# Today's pics of Ptolemy:



## Terry Allan Hall (Oct 1, 2010)

Daughter got herself a much better digital camera yesterday, so everybody got pics made...


----------



## Isa (Oct 2, 2010)

Awww Ptolemy is adorable


----------



## terryo (Oct 2, 2010)

Those are great pictures. How would you pronounce Ptolemy?


----------



## Terry Allan Hall (Oct 2, 2010)

terryo said:


> Those are great pictures. How would you pronounce Ptolemy?



Toe-ley-mii, more or less...name comes via:

Ptolemy (aka Claudius Ptolemaeus, Ptolomaeus, Klaudios Ptolemaios, Ptolemeus) lived in Alexandria (in Egypt) from approx. 87 -150 AD. Very little is known about his personal life (the image above is probably purely the artist's imagination) 

He was an astronomer, mathematician and geographer. He codified the Greek geocentric view of the universe, and rationalized the apparent motions of the planets as they were known in his time. 
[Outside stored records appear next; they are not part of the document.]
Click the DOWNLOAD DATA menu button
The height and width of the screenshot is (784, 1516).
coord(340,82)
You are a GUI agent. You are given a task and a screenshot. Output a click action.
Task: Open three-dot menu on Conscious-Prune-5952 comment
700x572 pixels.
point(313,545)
Ptolemy synthesized and extended Hipparchus's system of epicycles and eccentric circles to explain his geocentric theory of the solar system. Ptolemy's system involved at least 80 epicycles to explain the motions of the Sun, the Moon, and the five planets known in his time. He believed the planets and sun to orbit the Earth in the order Mercury, Venus, Sun, Mars, Jupiter, Saturn . This system became known as the Ptolemaic system. It predicts the positions of the planets accurately enough for naked-eye observations This is described in the book Mathematical Syntaxis (widely called the Almagest), a thirteen book mathematical treatment of the phenomena of astronomy. It contains a myriad of information ranging from earth conceptions to sun, moon, and star movement as well as eclipses and a breakdown on the length of months. The Almagest also included a star catalog containing 48 constellations, using the names we still use today. 
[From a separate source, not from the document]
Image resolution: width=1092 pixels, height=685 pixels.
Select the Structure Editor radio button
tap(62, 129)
In addition to his well known works in astronomy, Ptolemy was very important in the history of geography and cartography. Ptolemy of course knew that the Earth is a sphere. Ptolemy's is the first known projection of the sphere onto a plane. His Geography remained the principal work on the subject until the time of Columbus. But he had Asia extending much too far east, which may have been a factor in Columbus's decision to sail west for the Indies. 


The Ptolemaic explanation of the motions of the planets remained the accepted wisdom until the Polish scholar Copernicus proposed a heliocentric view in 1543. It should be noted, too, that Ptolemy's system is actually more accurate than Copernicus's. The heliocentric formulation does not improve on Ptolemy's until Kepler's Laws are also added. 


It is doubtful that Ptolemy actually believed in the reality of his system. He may have thought of it only as a method of calculating positions. 

Ptolemy also wrote Tetrabiblos, a work on astrology. (In those days, astrology was a reputable field of study.) 

[Note: There were also a number of Egyptian rulers known as Ptolemy who ruled Egypt from 323BC to 30BC. Though they lived in Egypt, the Ptolemys were Greek.] 


Our Limey friends known him as this gentle soul on the left:


----------



## terryo (Oct 2, 2010)

Amazing! Thank you.


----------